Food Claims Process Case Study
Report created by Tyler Chang; Dataset provided by DataCamp
Overview of the Report
- Company Background and Primary Questions
- Overview of the Dataset
- Data Validation
- Data Exploration and Visualization
- Recommendations
Company Background and Primary Questions
Vivendo is a fast food chain in Brazil with over 200 outlets. As with many fast food establishments, customers make claims against the company. For example, they blame Vivendo for suspected food poisoning. The legal team, who processes these claims, is currently split across four locations.
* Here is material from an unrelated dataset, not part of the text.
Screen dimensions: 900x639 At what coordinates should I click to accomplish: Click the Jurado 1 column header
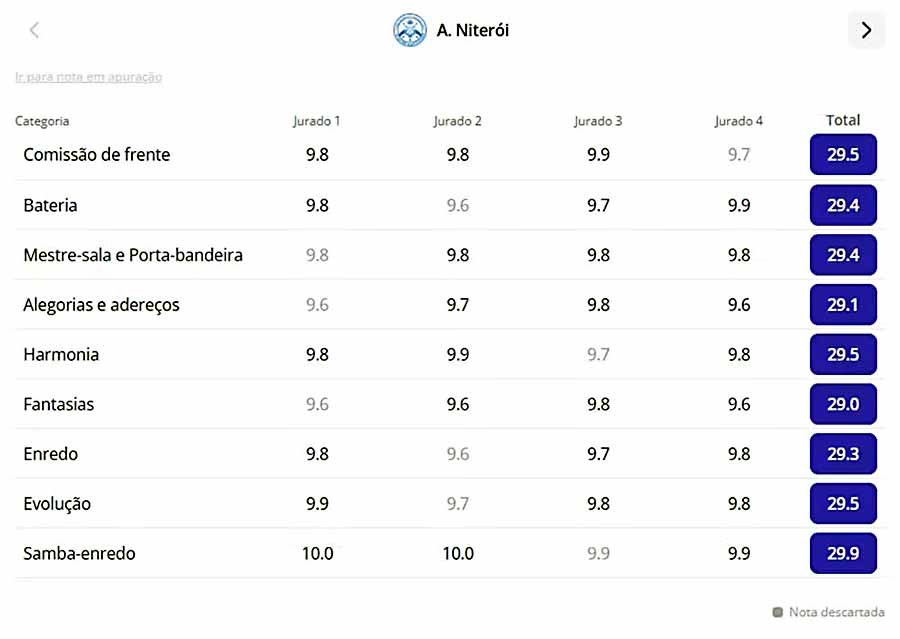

The new head of the legal department wants to see if there are differences in the time it takes to close claims across the locations.
This report provides answers to the following questions:
- How does the number of claims differ across locations?
- What is the distribution of time to close claims?
- How does the average time to close claims differ by location?
1 hidden cell
Overview of the Dataset
The dataset originally contained 97 rows and 8 columns. The eight columns are as follows:
- Claim ID : Unique identifiers for each claims
- Time to Close : Indicates the number of days it took for a claim to be closed
- Claim Amount : Initial value of the claim in the currency of Brazil
- Amount Paid : Total amount paid after the claim was closed in the currency of Brazil
- Location : Location of the claim
- Individuals on Claim : Number of individuals on a claim
- Linked Cases : Indicates whether a claim is believed to be linked to other claims
- Cause : Cause of the food poisoning injuries
Data Validation
96 rows and 8 columns have been maintained, with several adjustments having been made.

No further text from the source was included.